- **TASK OBJECTIVE**:
Rewrite the rows from the line with "this [179, 1036]" up to and including the line with "clinicians [782, 807]", switching "ENTERPRISE" to "BUSINESS" and leaving everything else unchanged.

- **Rows from a pointing dataset**:
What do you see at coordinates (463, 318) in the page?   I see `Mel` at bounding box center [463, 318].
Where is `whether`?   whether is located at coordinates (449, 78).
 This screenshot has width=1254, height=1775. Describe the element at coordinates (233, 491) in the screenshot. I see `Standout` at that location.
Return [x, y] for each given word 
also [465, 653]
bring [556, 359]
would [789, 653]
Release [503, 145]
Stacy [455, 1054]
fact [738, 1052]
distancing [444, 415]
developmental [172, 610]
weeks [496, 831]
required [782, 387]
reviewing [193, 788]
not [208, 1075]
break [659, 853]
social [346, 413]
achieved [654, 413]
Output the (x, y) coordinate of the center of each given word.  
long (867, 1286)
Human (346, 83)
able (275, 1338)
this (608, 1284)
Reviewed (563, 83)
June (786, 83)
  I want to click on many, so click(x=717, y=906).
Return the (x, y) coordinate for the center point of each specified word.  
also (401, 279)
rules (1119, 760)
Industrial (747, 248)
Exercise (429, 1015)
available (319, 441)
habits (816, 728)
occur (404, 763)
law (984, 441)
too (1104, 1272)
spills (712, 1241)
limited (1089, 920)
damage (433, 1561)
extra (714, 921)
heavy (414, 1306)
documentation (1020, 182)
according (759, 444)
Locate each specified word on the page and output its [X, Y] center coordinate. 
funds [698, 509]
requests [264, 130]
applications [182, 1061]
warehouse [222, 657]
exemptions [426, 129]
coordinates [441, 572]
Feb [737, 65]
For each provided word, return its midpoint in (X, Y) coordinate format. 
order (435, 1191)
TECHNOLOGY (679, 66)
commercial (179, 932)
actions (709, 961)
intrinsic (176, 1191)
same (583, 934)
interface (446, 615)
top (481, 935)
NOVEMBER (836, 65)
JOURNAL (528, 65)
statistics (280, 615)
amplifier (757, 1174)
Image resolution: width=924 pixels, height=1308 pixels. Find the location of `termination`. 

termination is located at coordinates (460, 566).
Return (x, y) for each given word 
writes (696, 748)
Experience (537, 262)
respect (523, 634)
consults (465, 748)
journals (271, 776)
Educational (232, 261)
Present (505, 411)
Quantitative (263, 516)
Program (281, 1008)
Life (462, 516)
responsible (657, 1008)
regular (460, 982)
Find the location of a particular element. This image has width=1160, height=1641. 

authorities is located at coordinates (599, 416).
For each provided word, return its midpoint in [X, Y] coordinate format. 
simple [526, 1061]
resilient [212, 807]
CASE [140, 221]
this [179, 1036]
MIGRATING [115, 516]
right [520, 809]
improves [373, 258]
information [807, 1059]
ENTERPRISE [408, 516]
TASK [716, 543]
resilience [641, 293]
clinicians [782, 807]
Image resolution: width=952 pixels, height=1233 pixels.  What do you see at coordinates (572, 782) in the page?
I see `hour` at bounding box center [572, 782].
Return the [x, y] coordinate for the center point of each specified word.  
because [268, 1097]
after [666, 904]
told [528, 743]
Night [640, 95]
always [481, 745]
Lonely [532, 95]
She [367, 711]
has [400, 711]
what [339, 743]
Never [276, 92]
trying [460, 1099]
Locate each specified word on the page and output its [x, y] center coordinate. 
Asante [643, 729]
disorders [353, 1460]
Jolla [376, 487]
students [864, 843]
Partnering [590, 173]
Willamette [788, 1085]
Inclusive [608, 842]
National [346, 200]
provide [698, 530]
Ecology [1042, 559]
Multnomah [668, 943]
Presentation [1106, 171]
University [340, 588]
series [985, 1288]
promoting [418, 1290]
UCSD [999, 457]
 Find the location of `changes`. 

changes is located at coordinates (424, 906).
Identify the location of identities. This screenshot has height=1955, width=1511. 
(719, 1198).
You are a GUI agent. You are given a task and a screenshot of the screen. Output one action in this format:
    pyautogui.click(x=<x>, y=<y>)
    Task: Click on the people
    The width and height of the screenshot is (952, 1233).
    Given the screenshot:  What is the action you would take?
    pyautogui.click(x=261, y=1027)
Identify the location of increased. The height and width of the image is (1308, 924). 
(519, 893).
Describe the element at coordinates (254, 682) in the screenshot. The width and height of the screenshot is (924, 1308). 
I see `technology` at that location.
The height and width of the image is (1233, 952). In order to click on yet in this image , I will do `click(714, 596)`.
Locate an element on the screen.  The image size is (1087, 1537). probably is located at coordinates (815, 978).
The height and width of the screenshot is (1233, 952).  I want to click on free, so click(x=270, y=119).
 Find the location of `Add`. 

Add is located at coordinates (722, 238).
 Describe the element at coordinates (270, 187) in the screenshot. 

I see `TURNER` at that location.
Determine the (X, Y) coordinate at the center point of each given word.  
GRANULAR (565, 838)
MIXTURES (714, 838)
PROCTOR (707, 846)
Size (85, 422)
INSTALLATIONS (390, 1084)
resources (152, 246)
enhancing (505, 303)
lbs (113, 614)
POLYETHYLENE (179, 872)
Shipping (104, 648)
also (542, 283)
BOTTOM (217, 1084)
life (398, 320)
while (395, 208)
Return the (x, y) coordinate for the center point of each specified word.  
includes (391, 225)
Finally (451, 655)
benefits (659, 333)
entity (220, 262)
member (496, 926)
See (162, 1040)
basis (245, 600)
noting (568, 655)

- **ANSWER TO THE PROBLEM**:
this [179, 1036]
MIGRATING [115, 516]
right [520, 809]
improves [373, 258]
information [807, 1059]
BUSINESS [408, 516]
TASK [716, 543]
resilience [641, 293]
clinicians [782, 807]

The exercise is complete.